▶ _Provided information_
begin
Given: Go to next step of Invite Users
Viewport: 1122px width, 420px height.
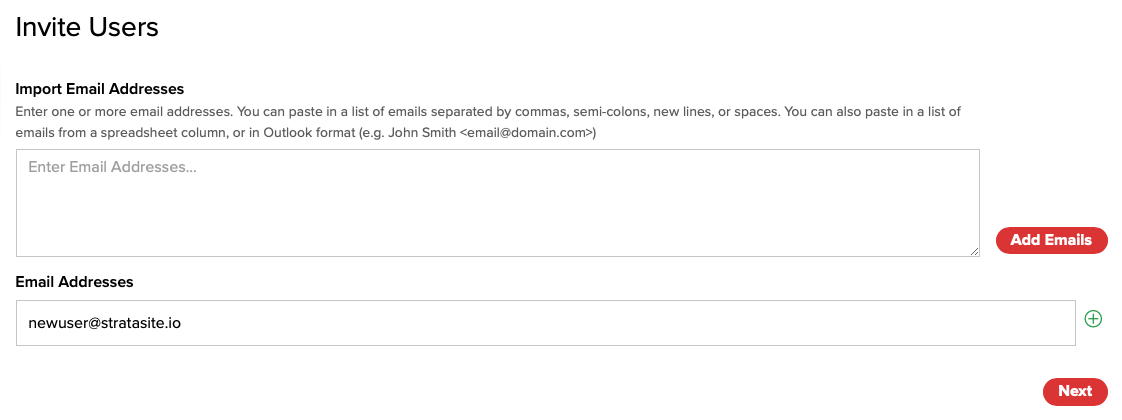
end
begin
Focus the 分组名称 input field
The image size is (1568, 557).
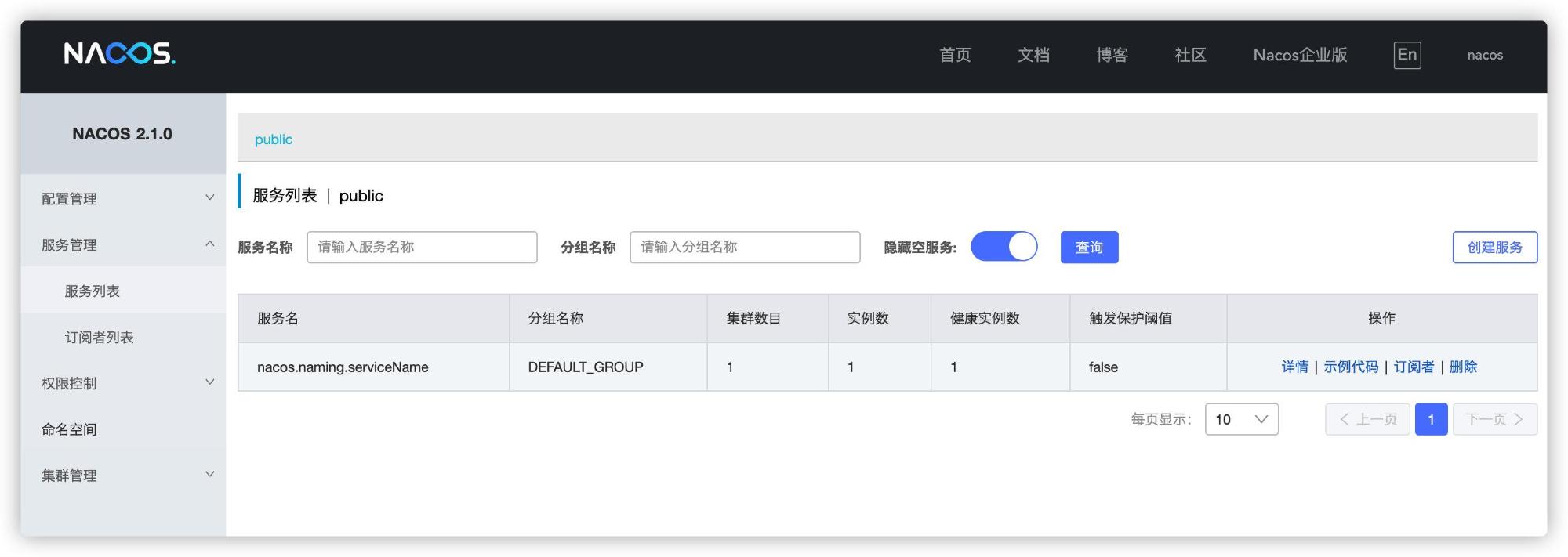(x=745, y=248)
end
▶ _Goal_
Reproduce verbatim the lines of the items from the one containing "Focus the 分组名称 input field" through the one containing "(x=745, y=248)", inclusive. Omit the pictures from your copy.

▶ _Task output_
Focus the 分组名称 input field
The image size is (1568, 557).
(x=745, y=248)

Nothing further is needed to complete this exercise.